--- Provided records Enclosed Below ---
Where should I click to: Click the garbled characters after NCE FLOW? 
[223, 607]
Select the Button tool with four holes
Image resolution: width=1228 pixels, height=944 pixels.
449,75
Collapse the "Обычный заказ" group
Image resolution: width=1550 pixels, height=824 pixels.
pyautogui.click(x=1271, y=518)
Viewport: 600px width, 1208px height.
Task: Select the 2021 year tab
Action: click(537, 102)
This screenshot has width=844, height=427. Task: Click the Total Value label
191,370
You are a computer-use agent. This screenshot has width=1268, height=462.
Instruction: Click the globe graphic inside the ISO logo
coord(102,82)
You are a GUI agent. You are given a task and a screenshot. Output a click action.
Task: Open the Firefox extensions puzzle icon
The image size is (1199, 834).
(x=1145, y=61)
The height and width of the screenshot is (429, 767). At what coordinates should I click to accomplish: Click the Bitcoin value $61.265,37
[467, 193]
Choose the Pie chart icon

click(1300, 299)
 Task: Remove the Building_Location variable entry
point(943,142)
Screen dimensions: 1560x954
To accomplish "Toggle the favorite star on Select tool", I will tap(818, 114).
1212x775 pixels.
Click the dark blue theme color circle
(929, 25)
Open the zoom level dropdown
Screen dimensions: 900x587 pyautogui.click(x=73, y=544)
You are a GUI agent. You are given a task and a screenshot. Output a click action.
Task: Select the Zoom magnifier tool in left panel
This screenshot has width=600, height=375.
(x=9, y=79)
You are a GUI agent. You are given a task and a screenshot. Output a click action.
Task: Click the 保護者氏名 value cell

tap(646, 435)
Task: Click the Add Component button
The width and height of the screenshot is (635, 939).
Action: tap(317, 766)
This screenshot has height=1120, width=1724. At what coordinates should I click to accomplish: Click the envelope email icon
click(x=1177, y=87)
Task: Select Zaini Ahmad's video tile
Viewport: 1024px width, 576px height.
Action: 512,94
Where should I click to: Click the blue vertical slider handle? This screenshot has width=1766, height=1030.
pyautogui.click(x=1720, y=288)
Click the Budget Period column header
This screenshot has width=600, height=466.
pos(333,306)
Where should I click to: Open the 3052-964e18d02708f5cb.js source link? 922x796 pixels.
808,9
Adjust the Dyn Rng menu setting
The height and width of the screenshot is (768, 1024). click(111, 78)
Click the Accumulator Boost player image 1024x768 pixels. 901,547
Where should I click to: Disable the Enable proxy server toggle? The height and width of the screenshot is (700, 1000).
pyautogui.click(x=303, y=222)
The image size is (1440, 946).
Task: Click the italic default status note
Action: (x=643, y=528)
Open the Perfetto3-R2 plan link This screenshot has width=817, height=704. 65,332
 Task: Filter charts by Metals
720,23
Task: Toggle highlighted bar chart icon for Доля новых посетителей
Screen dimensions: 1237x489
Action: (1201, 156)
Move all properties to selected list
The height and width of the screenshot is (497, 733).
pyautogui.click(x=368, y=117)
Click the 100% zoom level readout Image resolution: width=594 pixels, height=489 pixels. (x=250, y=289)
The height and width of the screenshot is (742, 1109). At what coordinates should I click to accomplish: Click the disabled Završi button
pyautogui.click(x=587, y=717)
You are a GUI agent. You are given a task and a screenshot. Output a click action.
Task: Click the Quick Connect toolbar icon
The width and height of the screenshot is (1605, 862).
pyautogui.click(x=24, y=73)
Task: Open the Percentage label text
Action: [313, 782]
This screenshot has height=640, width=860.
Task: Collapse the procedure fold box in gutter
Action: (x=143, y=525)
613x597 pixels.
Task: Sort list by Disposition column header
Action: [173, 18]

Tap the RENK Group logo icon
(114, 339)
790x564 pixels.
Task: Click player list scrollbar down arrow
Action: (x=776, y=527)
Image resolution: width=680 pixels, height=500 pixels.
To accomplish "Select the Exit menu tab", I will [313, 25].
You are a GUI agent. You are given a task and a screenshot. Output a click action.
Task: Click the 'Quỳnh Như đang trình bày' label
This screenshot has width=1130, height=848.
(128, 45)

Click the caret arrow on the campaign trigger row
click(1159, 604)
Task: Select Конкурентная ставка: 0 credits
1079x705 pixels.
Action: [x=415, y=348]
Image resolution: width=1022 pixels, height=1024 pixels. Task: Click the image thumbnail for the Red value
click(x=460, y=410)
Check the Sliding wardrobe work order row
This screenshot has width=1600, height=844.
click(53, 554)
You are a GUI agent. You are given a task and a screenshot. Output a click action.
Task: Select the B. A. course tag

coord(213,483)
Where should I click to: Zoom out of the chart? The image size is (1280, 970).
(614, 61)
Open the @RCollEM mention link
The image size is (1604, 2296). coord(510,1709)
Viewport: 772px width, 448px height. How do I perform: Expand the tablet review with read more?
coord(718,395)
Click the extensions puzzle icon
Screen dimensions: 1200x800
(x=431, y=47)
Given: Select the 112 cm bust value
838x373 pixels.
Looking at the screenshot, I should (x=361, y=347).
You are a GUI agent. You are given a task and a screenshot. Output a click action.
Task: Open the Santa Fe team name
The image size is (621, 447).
--- End of Enclosed Provided records ---
Requirement
Retype all the data, keeping every character the same.

Reply
Where should I click to: Click the garbled characters after NCE FLOW? 
[223, 607]
Select the Button tool with four holes
Image resolution: width=1228 pixels, height=944 pixels.
449,75
Collapse the "Обычный заказ" group
Image resolution: width=1550 pixels, height=824 pixels.
pyautogui.click(x=1271, y=518)
Viewport: 600px width, 1208px height.
Task: Select the 2021 year tab
Action: click(537, 102)
This screenshot has width=844, height=427. Task: Click the Total Value label
191,370
You are a computer-use agent. This screenshot has width=1268, height=462.
Instruction: Click the globe graphic inside the ISO logo
coord(102,82)
You are a GUI agent. You are given a task and a screenshot. Output a click action.
Task: Open the Firefox extensions puzzle icon
The image size is (1199, 834).
(x=1145, y=61)
The height and width of the screenshot is (429, 767). At what coordinates should I click to accomplish: Click the Bitcoin value $61.265,37
[467, 193]
Choose the Pie chart icon

click(1300, 299)
 Task: Remove the Building_Location variable entry
point(943,142)
Screen dimensions: 1560x954
To accomplish "Toggle the favorite star on Select tool", I will tap(818, 114).
1212x775 pixels.
Click the dark blue theme color circle
(929, 25)
Open the zoom level dropdown
Screen dimensions: 900x587 pyautogui.click(x=73, y=544)
You are a GUI agent. You are given a task and a screenshot. Output a click action.
Task: Select the Zoom magnifier tool in left panel
This screenshot has width=600, height=375.
(x=9, y=79)
You are a GUI agent. You are given a task and a screenshot. Output a click action.
Task: Click the 保護者氏名 value cell

tap(646, 435)
Task: Click the Add Component button
The width and height of the screenshot is (635, 939).
Action: tap(317, 766)
This screenshot has height=1120, width=1724. At what coordinates should I click to accomplish: Click the envelope email icon
click(x=1177, y=87)
Task: Select Zaini Ahmad's video tile
Viewport: 1024px width, 576px height.
Action: 512,94
Where should I click to: Click the blue vertical slider handle? This screenshot has width=1766, height=1030.
pyautogui.click(x=1720, y=288)
Click the Budget Period column header
This screenshot has width=600, height=466.
pos(333,306)
Where should I click to: Open the 3052-964e18d02708f5cb.js source link? 922x796 pixels.
808,9
Adjust the Dyn Rng menu setting
The height and width of the screenshot is (768, 1024). click(111, 78)
Click the Accumulator Boost player image 1024x768 pixels. 901,547
Where should I click to: Disable the Enable proxy server toggle? The height and width of the screenshot is (700, 1000).
pyautogui.click(x=303, y=222)
The image size is (1440, 946).
Task: Click the italic default status note
Action: (x=643, y=528)
Open the Perfetto3-R2 plan link This screenshot has width=817, height=704. 65,332
 Task: Filter charts by Metals
720,23
Task: Toggle highlighted bar chart icon for Доля новых посетителей
Screen dimensions: 1237x489
Action: (1201, 156)
Move all properties to selected list
The height and width of the screenshot is (497, 733).
pyautogui.click(x=368, y=117)
Click the 100% zoom level readout Image resolution: width=594 pixels, height=489 pixels. (x=250, y=289)
The height and width of the screenshot is (742, 1109). At what coordinates should I click to accomplish: Click the disabled Završi button
pyautogui.click(x=587, y=717)
You are a GUI agent. You are given a task and a screenshot. Output a click action.
Task: Click the Quick Connect toolbar icon
The width and height of the screenshot is (1605, 862).
pyautogui.click(x=24, y=73)
Task: Open the Percentage label text
Action: [313, 782]
This screenshot has height=640, width=860.
Task: Collapse the procedure fold box in gutter
Action: (x=143, y=525)
613x597 pixels.
Task: Sort list by Disposition column header
Action: [173, 18]

Tap the RENK Group logo icon
(114, 339)
790x564 pixels.
Task: Click player list scrollbar down arrow
Action: (x=776, y=527)
Image resolution: width=680 pixels, height=500 pixels.
To accomplish "Select the Exit menu tab", I will [313, 25].
You are a GUI agent. You are given a task and a screenshot. Output a click action.
Task: Click the 'Quỳnh Như đang trình bày' label
This screenshot has width=1130, height=848.
(128, 45)

Click the caret arrow on the campaign trigger row
click(1159, 604)
Task: Select Конкурентная ставка: 0 credits
1079x705 pixels.
Action: [x=415, y=348]
Image resolution: width=1022 pixels, height=1024 pixels. Task: Click the image thumbnail for the Red value
click(x=460, y=410)
Check the Sliding wardrobe work order row
This screenshot has width=1600, height=844.
click(53, 554)
You are a GUI agent. You are given a task and a screenshot. Output a click action.
Task: Select the B. A. course tag

coord(213,483)
Where should I click to: Zoom out of the chart? The image size is (1280, 970).
(614, 61)
Open the @RCollEM mention link
The image size is (1604, 2296). coord(510,1709)
Viewport: 772px width, 448px height. How do I perform: Expand the tablet review with read more?
coord(718,395)
Click the extensions puzzle icon
Screen dimensions: 1200x800
(x=431, y=47)
Given: Select the 112 cm bust value
838x373 pixels.
Looking at the screenshot, I should (x=361, y=347).
You are a GUI agent. You are given a task and a screenshot. Output a click action.
Task: Open the Santa Fe team name
The image size is (621, 447).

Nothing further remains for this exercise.